If you’re happy and you know it, clap your hands!

This next part I do remember as a kid noticing that there were two different ways which different people would sing it:
If you’re happy and you know it then your face will surely show it …
… was one way. The other way was:
If you’re happy and you know it and you really want to show it …
If you’re happy and you know it, clap your hands!
And it occurred to me … even as a kid I thought about this sort of thing … it occurred to me that these two versions of the song dealt with two different ways of expressing how we’re feeling.
The first says that if you’re happy and you know it, your face will surely show it! A feeling so strong and compelling that we can’t help but express it in some physical way.
The second version suggests that even if you don’t have that strong physiological compulsion, even if your feelings don’t show so readily on your face, you can still use your physicality, gestures and reactions, to let people know how you’re feeling.
A few years ago I read about a study that suggested that just the act of smiling can actually improve how a person is feeling. Our physicality can effect our moods.
It’s an interesting finding, and almost Sacramental. Our worship is centered on this reality of outward signs that both signify and convey and inward grace.
Because we hold that at the basic, fundamental level of our human nature, we are created as a unity of body and soul.
We are not, as some would say, spiritual beings who only temporarily inhabit this flesh-suit. As Catholics we look forward to the resurrection of the dead. We believe that death – that the separation of body and soul -- is actually the temporary state. We are made for eternal life as a unity of spirit and flesh.
That is why our religion is so sacramental, so physical, so infused with smells and bells and gesture and posture, physical acts that can help us remember the reverence of the moment.
This is why Jesus calls out the Pharisees in today’s Gospel, for their concern for outward appearances with no regard for inward disposition. He calls them hypocrites, who separate the physical actions from their spiritual significance, who honor God with their lips but their hearts are far from him.
They still clap their hands but give no thought of happiness.
They teach as doctrine human precepts – to belabor the metaphor a bit more, they make the hand-clapping an end in itself, so that the happiness becomes irrelevant.
But God desires our happiness. God wants our spiritual fulfillment. He wants us in a relationship to Him.
And everything we do here is to that end. All our liturgical gestures and postures and actions should draw us into that relationship within the Liturgy.
As my old college priest once explained, we stand to praise God. We kneel to show reverence. And we sit down to fall asleep. (So wake up now, I’m almost finished.)

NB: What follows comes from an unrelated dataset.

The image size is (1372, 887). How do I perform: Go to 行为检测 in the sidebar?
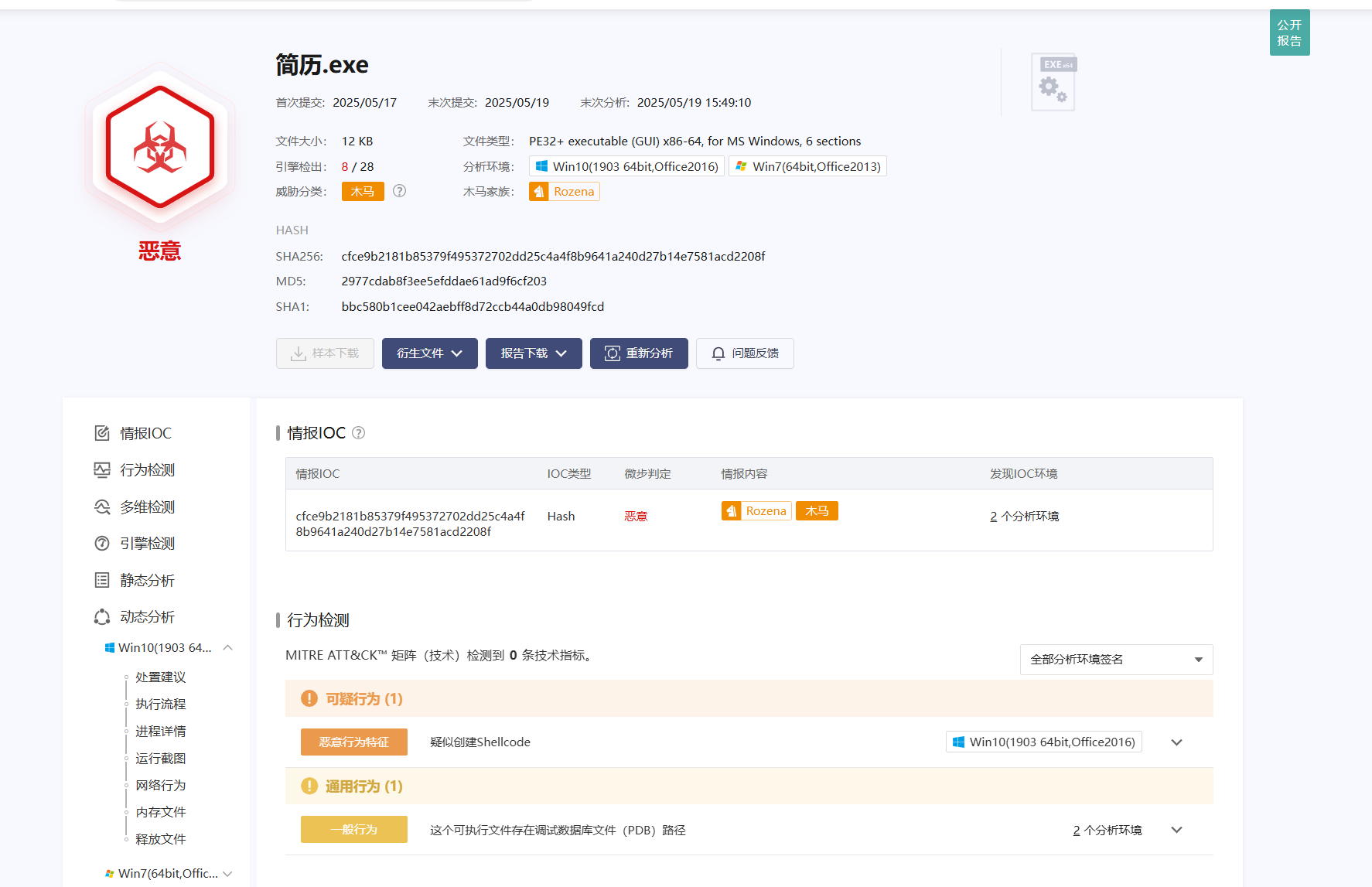click(x=147, y=470)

We bow or genuflect in the presence of Our Lord in the Eucharist. And before we come forward to receive Him, we turn and acknowledge Him and greet Him present within this assembly. Because if we can’t recognize Christ in our neighbors, we can never truly know Him in the Eucharist.

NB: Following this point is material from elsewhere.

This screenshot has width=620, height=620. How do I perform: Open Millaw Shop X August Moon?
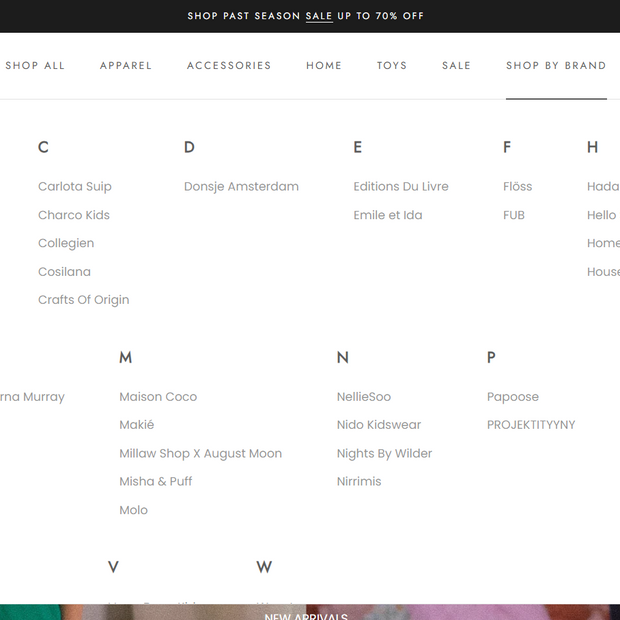point(200,454)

There is a temptation – especially as we get deeper into the muck of another election season – a temptation to want to remake the world into our vision of the Kingdom of Heaven on Earth.
But what our readings today remind us is that we are called first and foremost to remake ourselves. To change our inner selves, to get rid of the evil thoughts, unchastity, theft, murder, adultery, greed, malice, deceit, licentiousness, envy, blasphemy, arrogance, and folly within ourselves; to invite Christ in to remake our hearts into His own image. To nurture in us what is good and keep safe what He has nurtured.
And then to act on those changes.
Saint James says that religion that is pure and undefiled before God is this: to care for widows and orphans in their affliction, and we must be doers of the Word and not hearers only, deluding ourselves.
It is in our actions in loving service to one another that our faith comes to fruition. And it is only through these outward expressions of inward grace that our world can, eventually, gradually, be remade into to Kingdom of God.